Assignment => All entries below are to be returned exactly, with pictures left out.

(Screenshot grounding data)
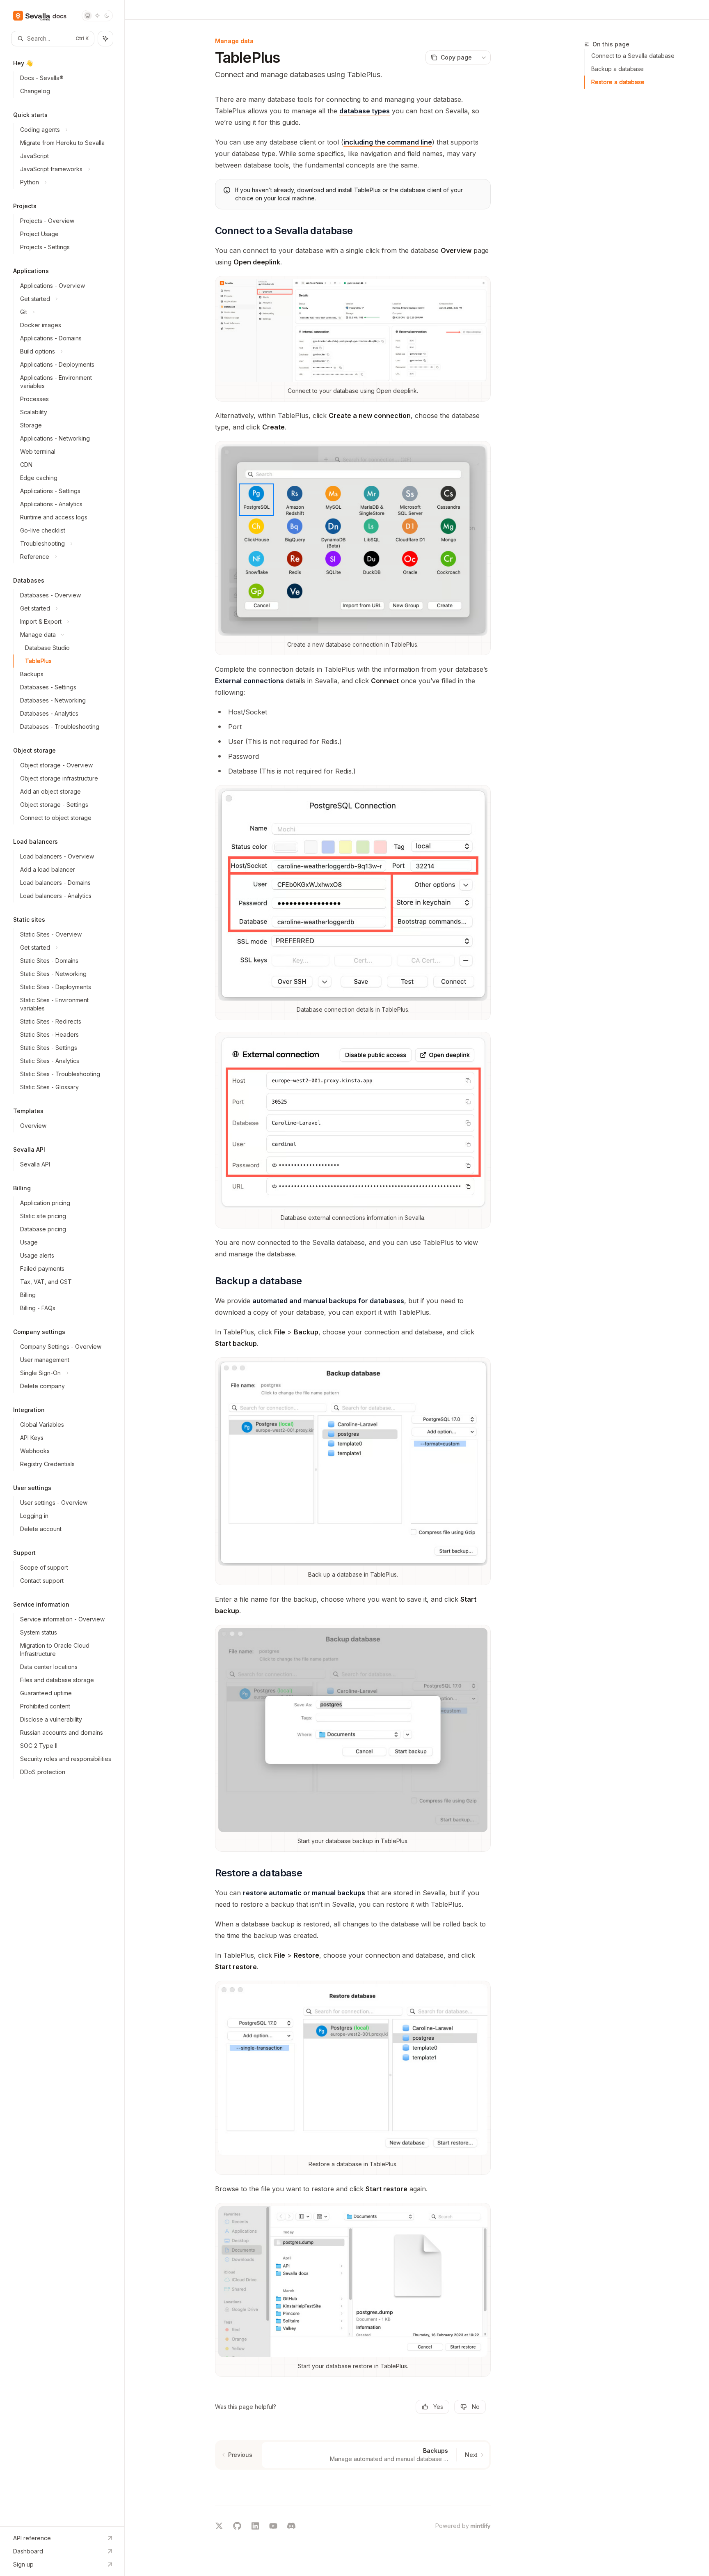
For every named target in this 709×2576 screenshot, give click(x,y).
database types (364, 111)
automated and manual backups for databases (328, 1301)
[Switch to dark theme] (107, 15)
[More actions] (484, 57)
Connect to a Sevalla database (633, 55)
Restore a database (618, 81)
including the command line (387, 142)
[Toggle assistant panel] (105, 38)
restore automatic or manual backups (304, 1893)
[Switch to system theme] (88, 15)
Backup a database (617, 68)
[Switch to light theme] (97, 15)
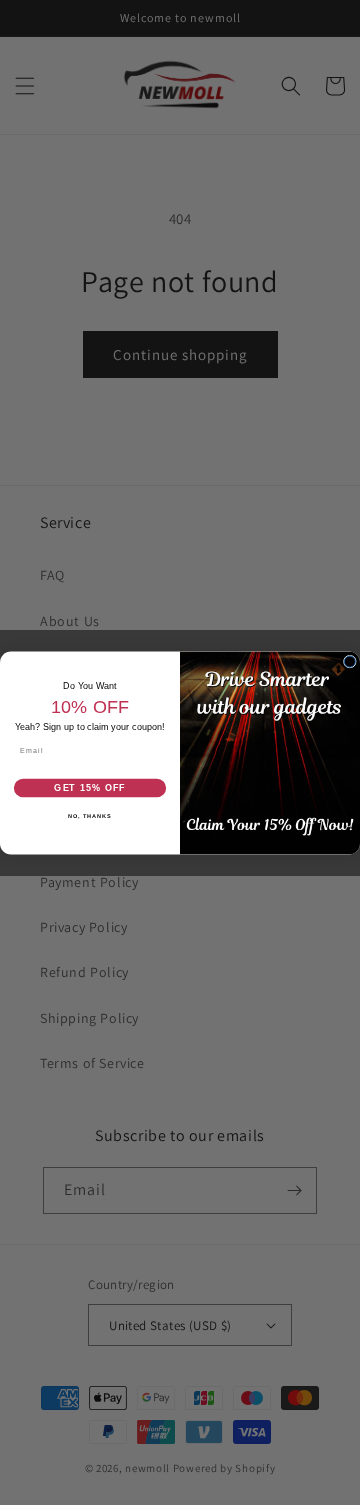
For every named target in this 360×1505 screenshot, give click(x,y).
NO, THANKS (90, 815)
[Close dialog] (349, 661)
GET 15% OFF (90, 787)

Answer section =>
For every named target in this 709×2576 screenshot, give click(x,y).
database types (364, 111)
automated and manual backups for databases (328, 1301)
[Switch to dark theme] (107, 15)
[More actions] (484, 57)
Connect to a Sevalla database (633, 55)
Restore a database (618, 81)
including the command line (387, 142)
[Toggle assistant panel] (105, 38)
restore automatic or manual backups (304, 1893)
[Switch to system theme] (88, 15)
Backup a database (617, 68)
[Switch to light theme] (97, 15)
For every named target in this 360×1505 screenshot, give click(x,y).
NO, THANKS (90, 815)
[Close dialog] (349, 661)
GET 15% OFF (90, 787)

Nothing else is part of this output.